Vegas 5.0 was released on April 19, 2004. Sony was also experimenting with 64-bit at this time and ported Vegas Pro 8.0 to 64-bit systems under the name "Vegas Pro 8.1". Vegas Pro 9.0 added support for 4K resolution and pro camcorder formats like Red and XDCAM EX.

Vegas Pro 10 was released in 2010 with stereoscopic 3D editing, image stabilization, OpenFX plugin support, real-time audio event effects, and a few UI changes. This was the last release to include support for Windows XP. Vegas Pro 11 was released the next year on 17 October, with GPGPU video acceleration, enhanced text tools, enhanced stereoscopic/3D features, RAW photo support, and new event synchronization mechanisms. Vegas Pro 12 would add two new configurations: Vegas Pro 12 Edit, for "Professional Video and Audio Production"; and Vegas Pro 12 Suite, for "Professional Editing, Disc Authoring, and Visual Effects Design". Vegas Pro 13 would be the last version released with Sony branding after the acquisition of much of Sony Creative Software's library by Magix.

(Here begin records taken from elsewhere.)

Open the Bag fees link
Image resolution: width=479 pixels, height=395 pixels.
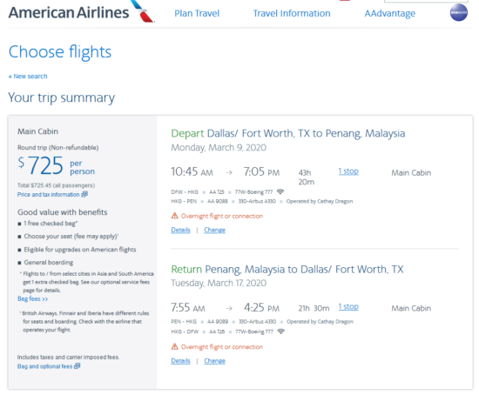click(x=33, y=298)
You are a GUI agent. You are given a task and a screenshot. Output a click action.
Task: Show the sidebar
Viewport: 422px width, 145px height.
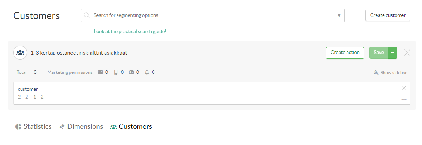pos(390,73)
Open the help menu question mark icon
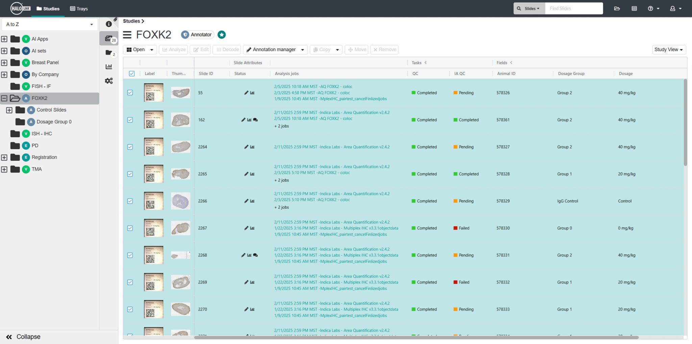This screenshot has height=344, width=692. tap(651, 8)
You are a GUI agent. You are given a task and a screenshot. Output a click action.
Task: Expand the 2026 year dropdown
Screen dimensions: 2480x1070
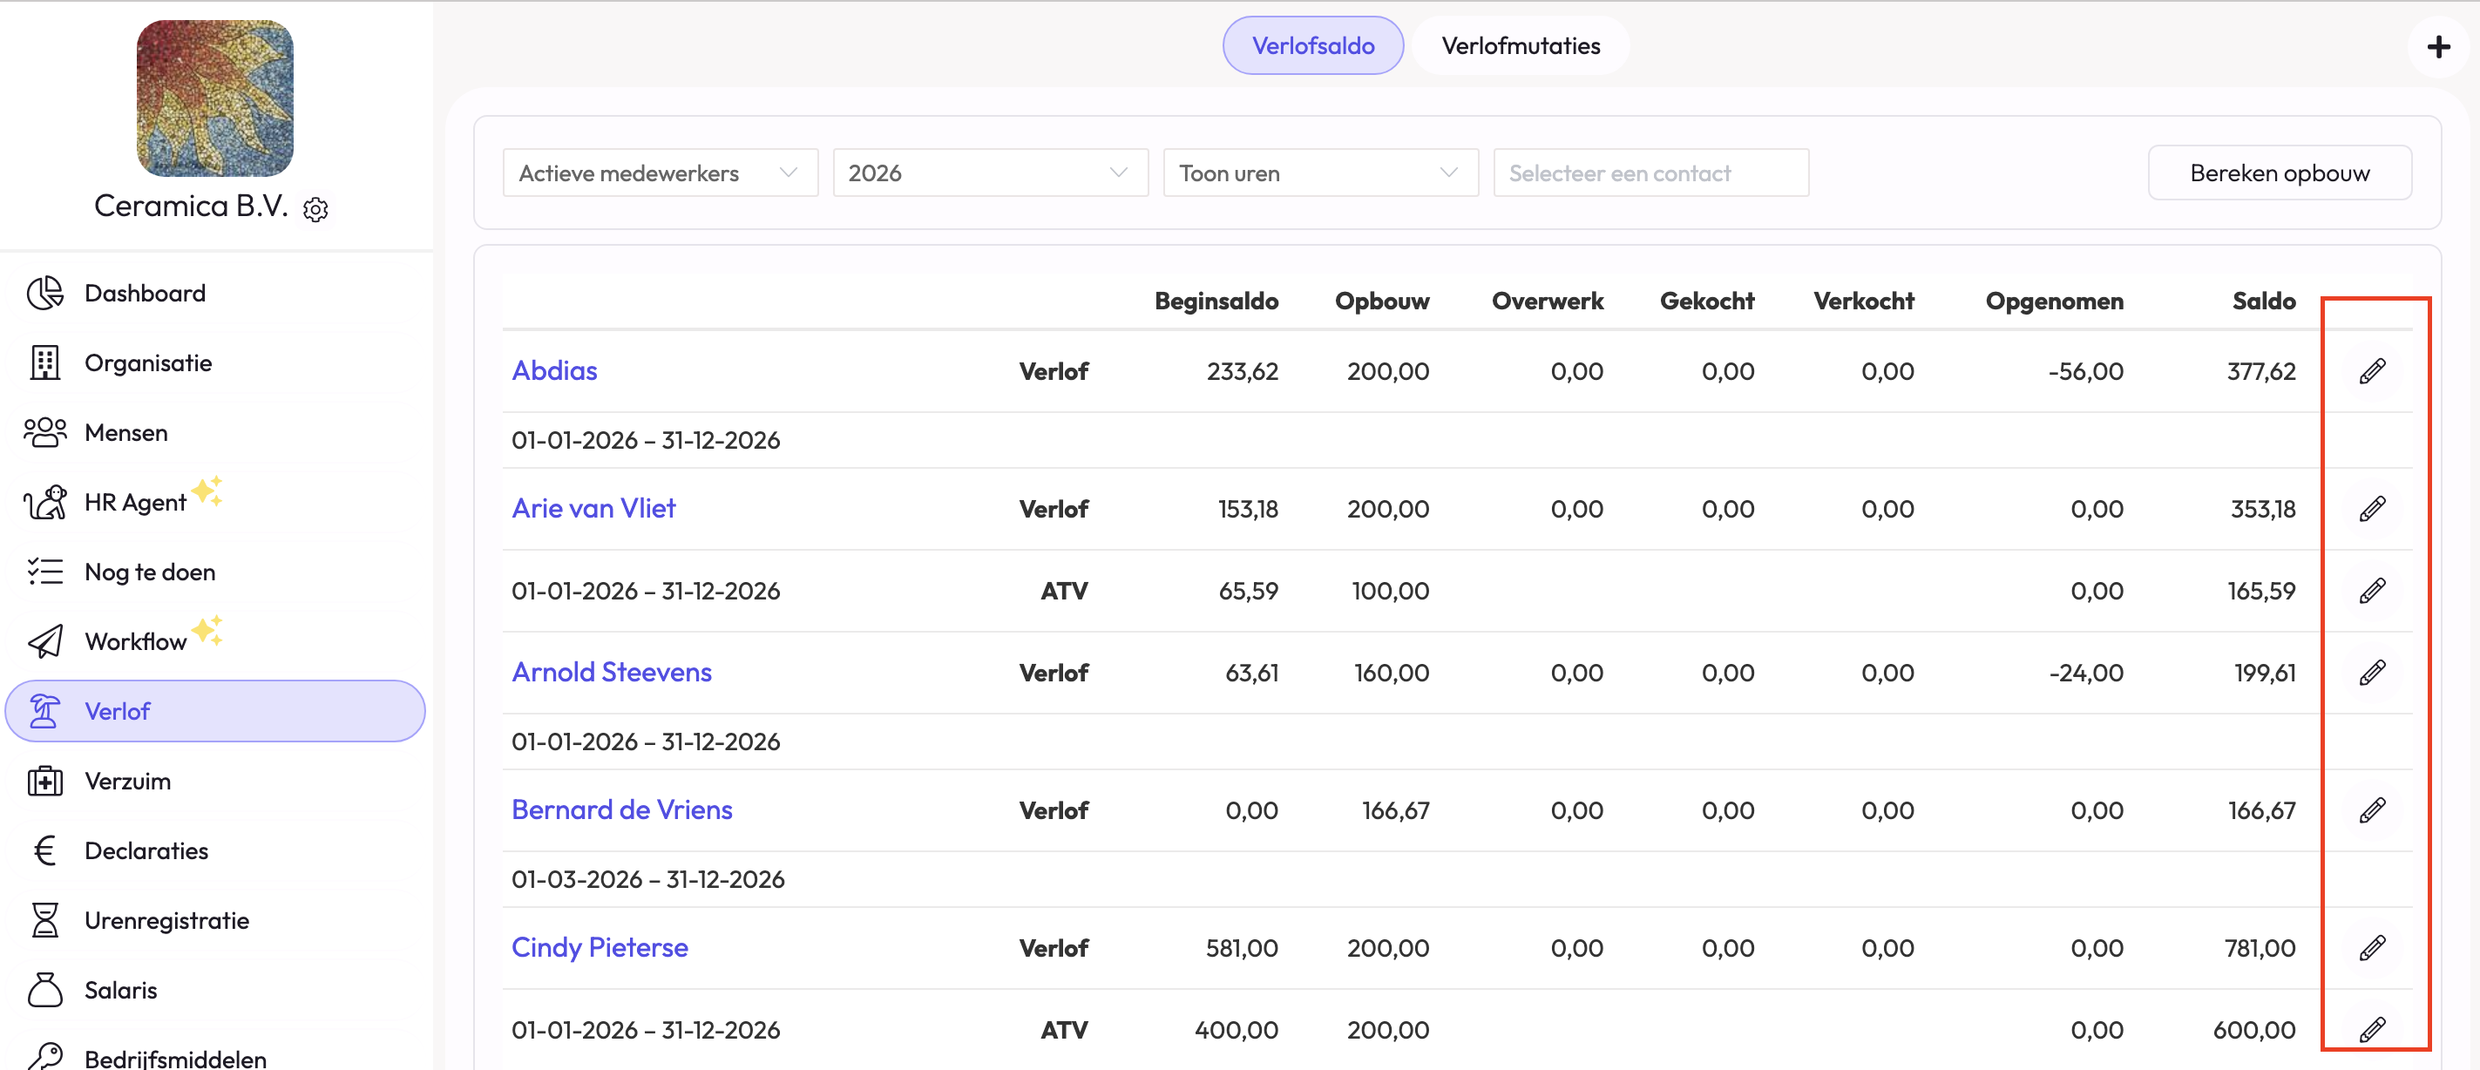(989, 173)
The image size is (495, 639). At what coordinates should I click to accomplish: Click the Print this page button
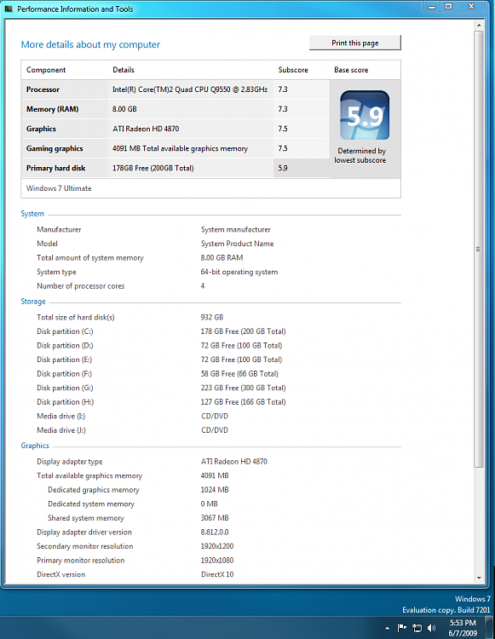tap(355, 43)
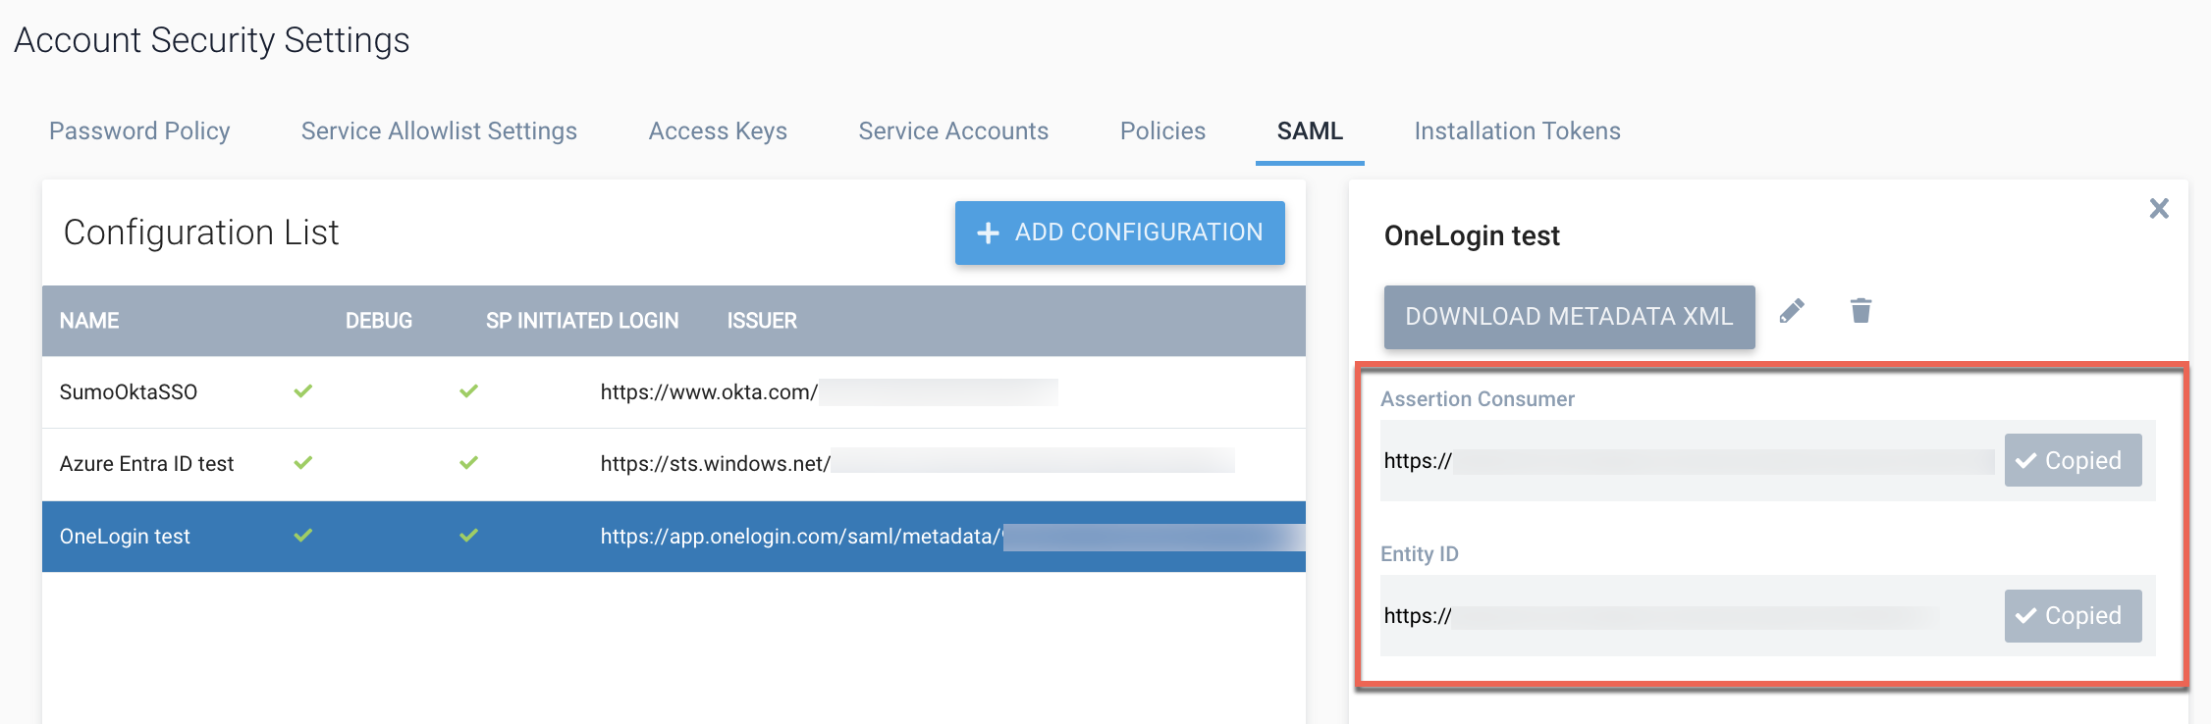Open the Service Accounts tab
Screen dimensions: 2211x724
pyautogui.click(x=953, y=131)
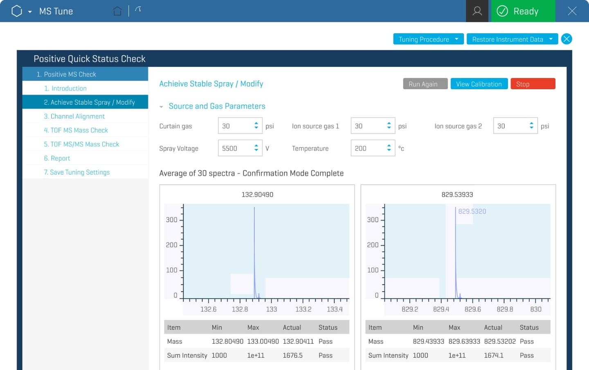589x370 pixels.
Task: Select the Save Tuning Settings step
Action: [76, 172]
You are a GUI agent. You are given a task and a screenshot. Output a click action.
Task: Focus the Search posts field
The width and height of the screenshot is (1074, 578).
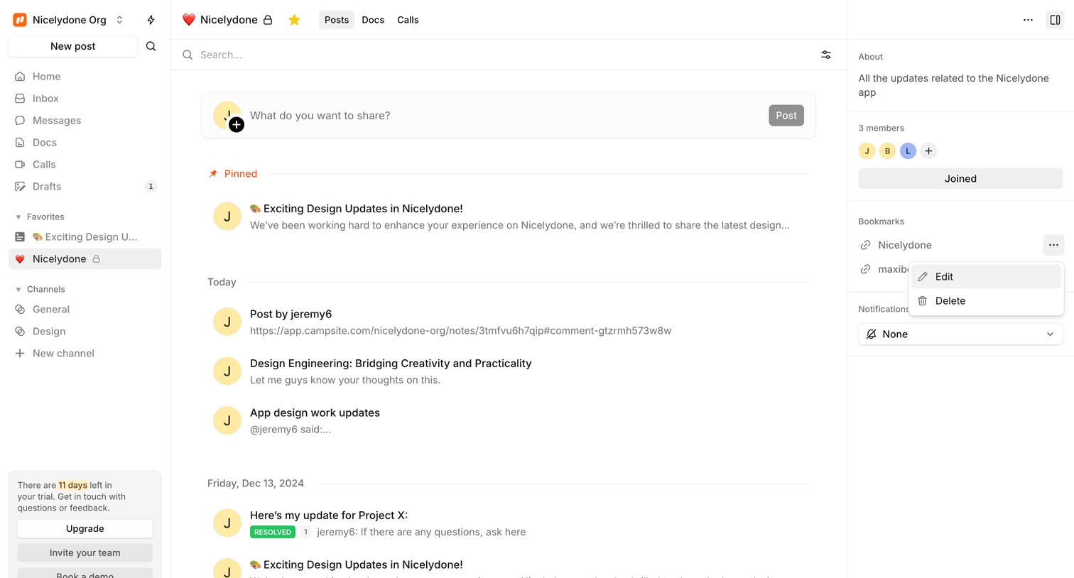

Magix released version 14 on September 20, 2016.

Vegas Pro 15 was released on August 28, 2017. Vegas Pro 16 has some new features including file backup, motion tracking, improved video stabilization, 360° editing and HDR support.

Magix released a subscription model for using Vegas named "Vegas Pro 365" on January 17, 2018, although the perpetual licence is still an option for customers.

== Version history ==

| Version | Release Date | Company | Notes |
|---|---|---|---|
| Vegas Beta | June 11, 1999 | Sonic Foundry | initially called a "Multitrack Media Editing System." |
| Vegas 1.0 | July 23, 1999 | Sonic Foundry | audio-only tool with a particular focus on rescaling and resampling audio |
| Vegas Video beta | April 10, 2000 | Sonic Foundry | the first version of Vegas to include video-editing tools |
| Vegas Video 2.0 | June 12, 2000 | Sonic Foundry |  |
| Vegas Video 3.0 | December 3, 2001 | Sonic Foundry | Added new video effects, disc burning. |
| Vegas 4.0 | February 6, 2003 | Sonic Foundry |  |
| Vegas 4.0b | April 2003 | Sonic Foundry |  |
| Sony Vegas 4.0e | November 2003 | Sony | First release from Sony |
| Sony Vegas 5.0 | April 19, 2004 | Sony |  |
| Sony Vegas 6.0 | April 18, 2005 | Sony |  |
| Sony Vegas 7.0 | September 2006 | Sony |  |
| Sony Vegas Pro 8.0 | September 10, 2007 | Sony |  |
| Sony Vegas Pro 8.1 | September 2008 | Sony |  |
| Sony Vegas Pro 9.0 | May 21, 2009 | Sony |  |
| Sony Vegas Pro 10 | October 11, 2010 | Sony |  |
| Sony Vegas Pro 11 | October 17, 2011 | Sony | Updated features include GPGPU acceleration of video decoding, effects, playback, compositing, pan/crop, transitions, and motion. Other improvements were to include enhanced text tools, enhanced stereoscopic/3D features, RAW photo support, and new event synchronisation mechanisms. |
| Sony Vegas Pro 12 | November 9, 2012 | Sony |  |
| Sony Vegas Pro 13 | April 11, 2014 | Sony |  |
| VEGAS Pro 14 | September 20, 2016 | MAGIX |  |
| VEGAS Pro 15 | August 28, 2017 | MAGIX |  |
| VEGAS Pro 16 | August 27, 2018 | MAGIX | file backup, motion tracking, improved video stabilization, 360° editing and HDR support. |
| VEGAS Pro 17 | August 5, 2019 | MAGIX | Nested timelines, improved video stabilisation, planar motion tracking/video tracking. |
| VEGAS Pro 18 | August 3, 2020 | MAGIX | Known for stability issues |
| VEGAS Pro 19 | August 18, 2021 | MAGIX |  |
| VEGAS Pro 20 | August 10, 2022 | MAGIX | Added collaboration tools |
| VEGAS Pro 21 | August 14, 2023 | MAGIX |  |
| VEGAS Pro 22 | July 29, 2024 | MAGIX |  |
| VEGAS Pro 23 | September 9, 2025 | MAGIX |  |
| Vegas Pro 2026 | March 27, 2026 | Boris FX | released via a new three-tier system : Vegas Pro, Vegas Pro Plus, and Vegas Pro Ultimate. All three tiers are offered as a subscription, while only Vegas Pro and Vegas Pro Plus are available as a perpetual license. This release added a title pack, several machine learning features, and upgraded ProRes support: |

== Reception ==
Major broadcasters have utilized the software, such as Nightline with Ted Koppel.